▸ WORK REQUIRED:
Nothing but the lines from the one with "The height and" through the last line of the entries below should appear in the copy, please, and no pictures.

***** DATA UNDER STUDY

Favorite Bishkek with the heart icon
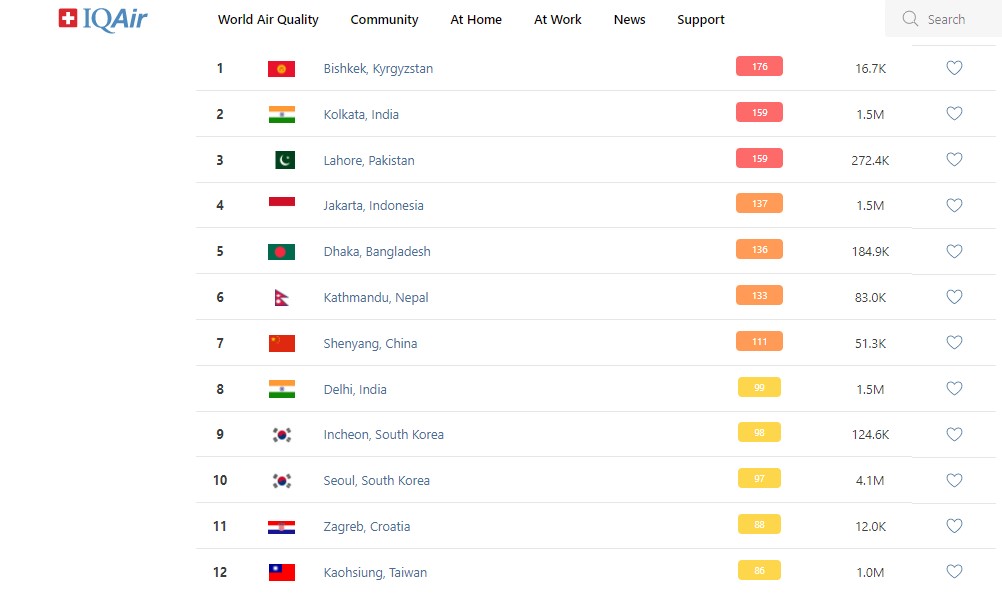Image resolution: width=1002 pixels, height=594 pixels. coord(954,68)
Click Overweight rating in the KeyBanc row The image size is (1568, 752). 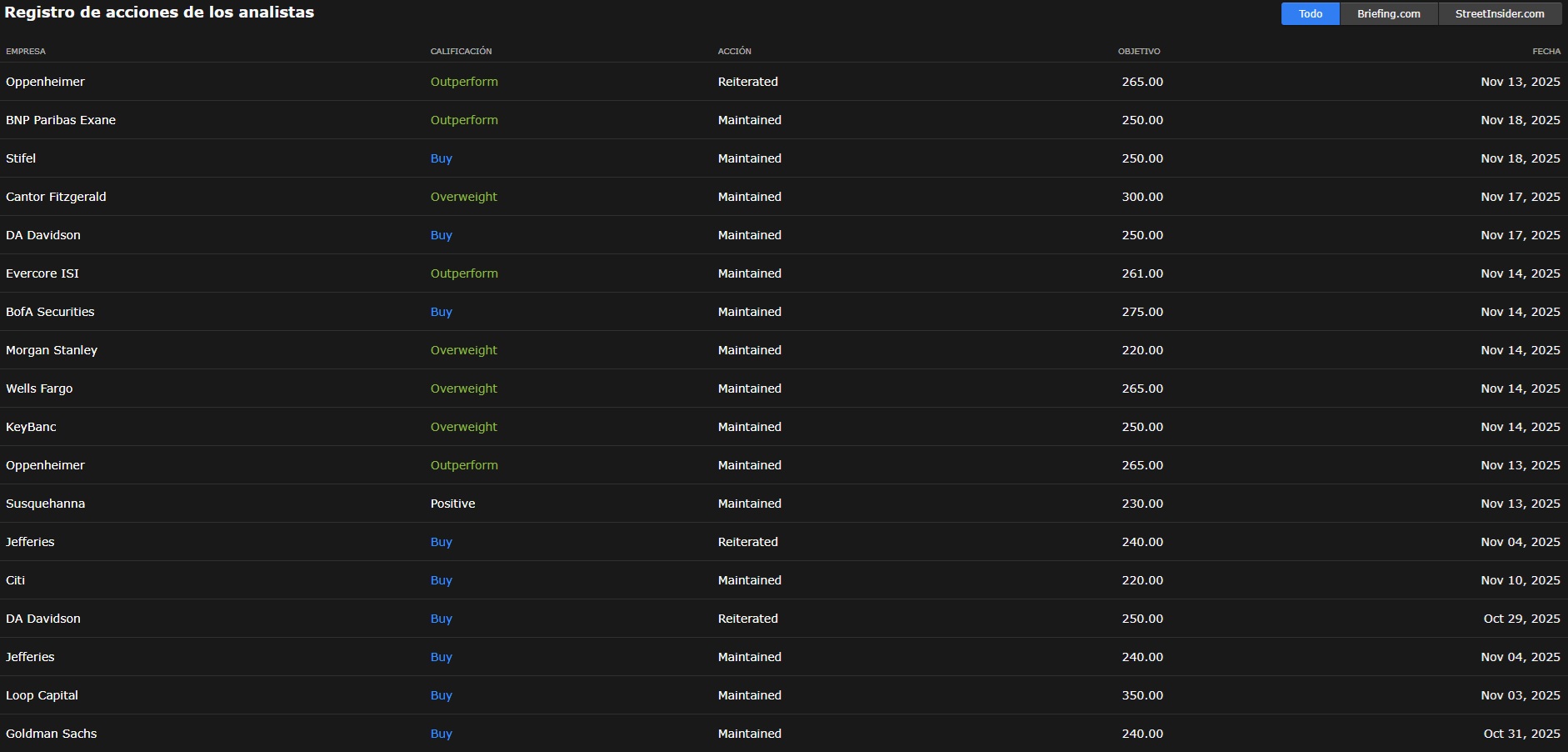pyautogui.click(x=463, y=427)
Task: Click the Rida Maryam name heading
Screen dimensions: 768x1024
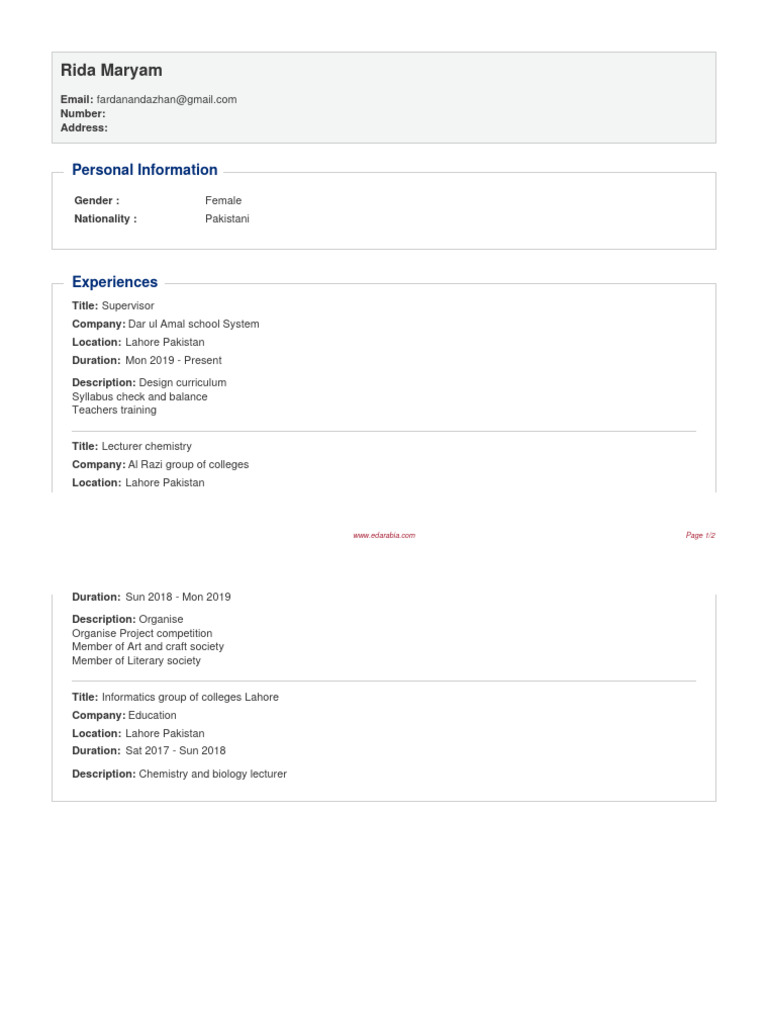Action: 111,70
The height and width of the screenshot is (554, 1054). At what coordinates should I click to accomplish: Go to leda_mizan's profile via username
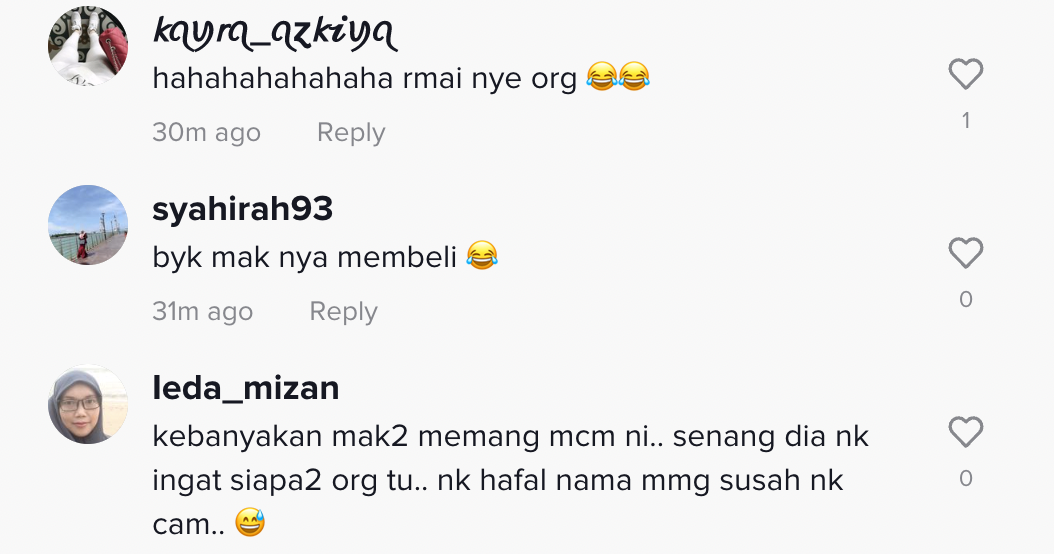tap(245, 388)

**********

▸ EXPECTED OUTPUT:
The height and width of the screenshot is (554, 1054). At what coordinates should I click to accomplish: Go to leda_mizan's profile via username
tap(245, 388)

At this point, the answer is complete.